_THINGS TO DO:_
[a] Using only the palm part detection passage, decide whether each statement agrees with it: (i) fusion of the sample image features at the same scale may be summation or averaging; (ii) sample image features at larger scales express more semantic information; (iii) the neck network receives the sample image features at the plurality of scales output by the backbone network. Answer each with yes or no and quote the words of the passage that decide it.
[b] Continue the palm part detection passage from its last sentence.

_SUPPLIED PASSAGE:_

════════════════════

For example, at a maximum scale in the plurality of scales, in the sample palm image, sampling is performed on every other column. That is, a pixel is selected every other pixel in the row direction, and the selected pixels are spliced, to obtain the slice image. Information in the spliced slice image is not lost, but size information in the sample palm image is concentrated on the channel, and a convolution operation is performed on an obtained new image, to obtain a downsampling feature map without information loss.
For another example, at a second largest scale in the plurality of scales, in the sample palm image, sampling is performed in every two columns. That is, pixels are selected every two pixels, and the selected pixels are spliced, to obtain the slice image. Information in the spliced slice image is not lost, but size information in the sample palm image is concentrated on the channel, and a convolution operation is performed on an obtained new image, to obtain a downsampling feature map without information loss.
For example, a size of an original image is: 640*640*3. Through the slicing operation, a feature map of 320*320*12 is obtained. 640*640 in the original image is configured for representing width*height, and 3 in the original image is configured for representing a length (also referred to as a quantity of channels) of a feature vector corresponding to each pixel.
Operation 1303: Perform, through a neck network of the palm part detection model, feature fusion on the sample image features at the plurality of scales, to obtain the sample image fusion feature.
The sample prediction palm part frame is obtained by prediction by the palm part detection model, and the palm part detection model includes a neck network; and the fusing the sample image features at the plurality of scales, to obtain a sample image fusion feature includes: performing, through the neck network, feature fusion on the sample image features at the plurality of scales, to obtain the sample image fusion feature.
The neck network belongs to the palm part detection model and is a structure configured for performing feature fusion on the sample image features at the plurality of scales to obtain the sample image fusion feature. The neck network is connected to the backbone network, and is configured to receive the sample image features at the plurality of scales output by the backbone network.
The sample image features at the plurality of scales refer to features obtained by performing feature extraction on images at the plurality of scales. Sample image features at different scales may express different information. In the sample image features at the plurality of scales, sample image features at larger scales express more position information, and sample image features at smaller scales express more semantic information.
For example, the palm recognition device extracts features at the plurality of scales, under different receptive fields, and in different categories, and fuses the sample image features at the plurality of scales, to obtain the sample image fusion feature corresponding to the sample palm image.
In some embodiments, the performing, through the neck network, feature fusion on the sample image features at the plurality of scales, to obtain the sample image fusion feature includes: performing, through the neck network, fusion at the same scale on the sample image features at the plurality of scales, to obtain the sample image fusion feature. The fusion of the sample image features at the same scale may be summation or averaging.
The palm recognition device fuses the sample image features at the plurality of scales, which increases detection accuracy of a small target, so that the sample prediction palm part frame can be detected more accurately. In this way, the sample prediction palm part image can be cropped out more accurately. This further reduces a data amount of the sample prediction encrypted palm part image data, improves identity recognition efficiency, and ensures security of identity recognition.

════════════════════

_RECORDED DATA:_
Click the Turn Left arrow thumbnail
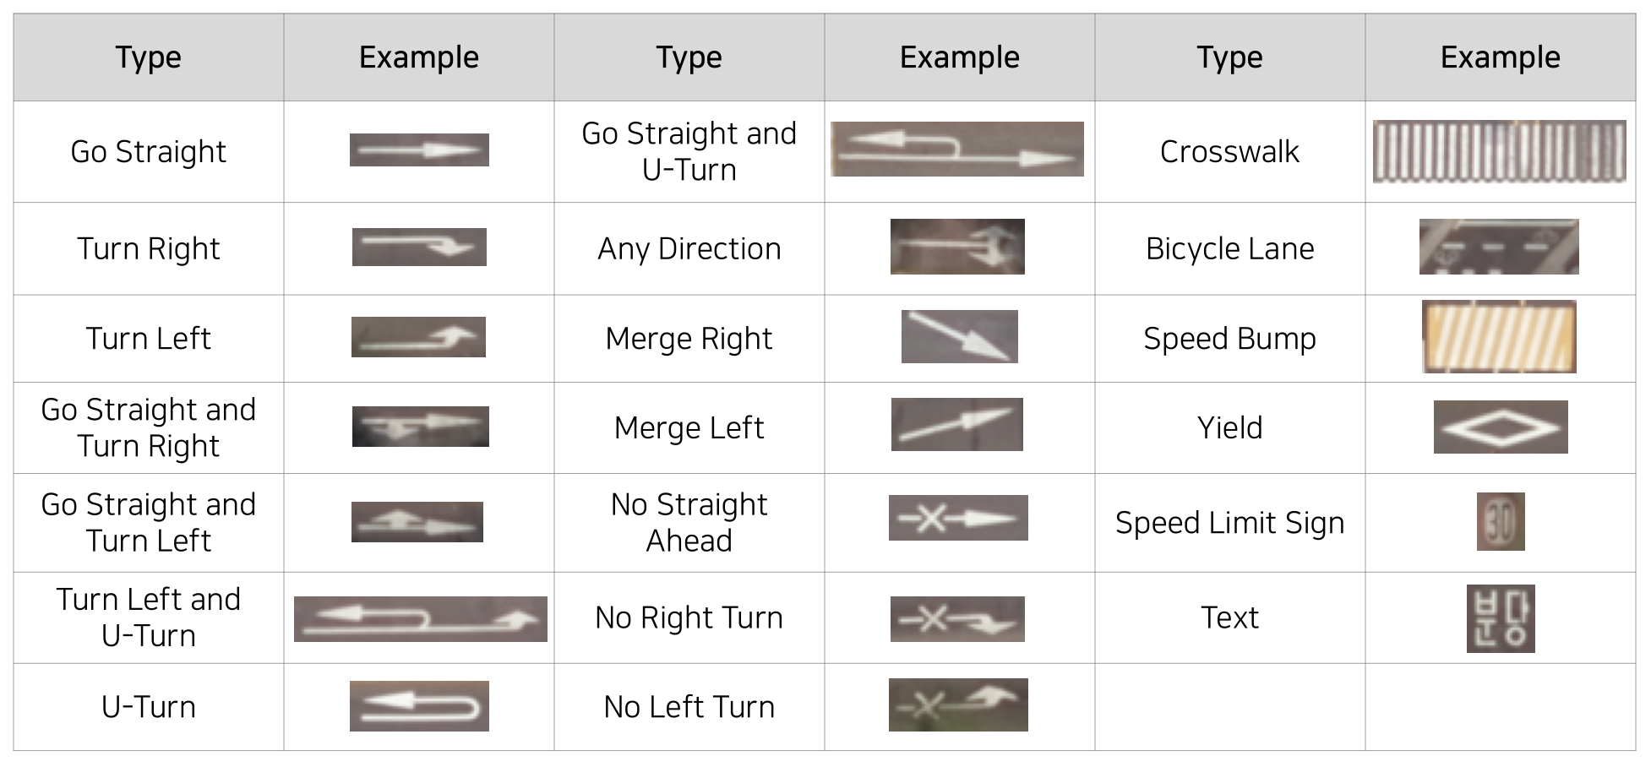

════════════════════

_THE ANSWERS:_
[a]
(i) Yes: "The fusion of the sample image features at the same scale may be summation or averaging."
(ii) No: "sample image features at larger scales express more position information, and sample image features at smaller scales express more semantic information."
(iii) Yes: "configured to receive the sample image features at the plurality of scales output by the backbone network."

[b]
In some embodiments, the performing, through the neck network, feature fusion on the sample image features at the plurality of scales, to obtain the sample image fusion feature includes: performing, through the neck network, feature fusion based on the sample image features at the plurality of scales, to obtain first intermediate features at the plurality of scales; performing, through the neck network, feature fusion at the plurality of scales based on the first intermediate features at the plurality of scales, to obtain second intermediate features at the plurality of scales; and performing, through the neck network, feature fusion on the second intermediate features at the plurality of scales, to obtain the sample image fusion feature.
The feature fusion at the plurality of scales refers to performing feature fusion at different scales respectively. The first intermediate features at the plurality of scales may be in a one-to-one correspondence with the sample image features at the plurality of scales. The first intermediate features at the plurality of scales may be in a one-to-one correspondence with the second intermediate features at the plurality of scales. The sample image features at the plurality of scales may be consistent with the first intermediate features at the plurality of scales. The first intermediate features at the plurality of scales may be consistent with the second intermediate features at the plurality of scales. The performing feature fusion on the second intermediate features at the plurality of scales may be fusing, at the same scale, the second intermediate features at the plurality of scales. The fusion may be summation or averaging.
In this embodiment, features at different scales are fused and are finally fused into the sample image fusion feature, which can fully express detailed features in the sample palm image, so that a sample prediction palm part frame is detected more accurately. In this way, the sample prediction palm part image can be cropped out more accurately. This further reduces a data amount of the sample prediction encrypted palm part image data, improves identity recognition efficiency, and ensures security of identity recognition.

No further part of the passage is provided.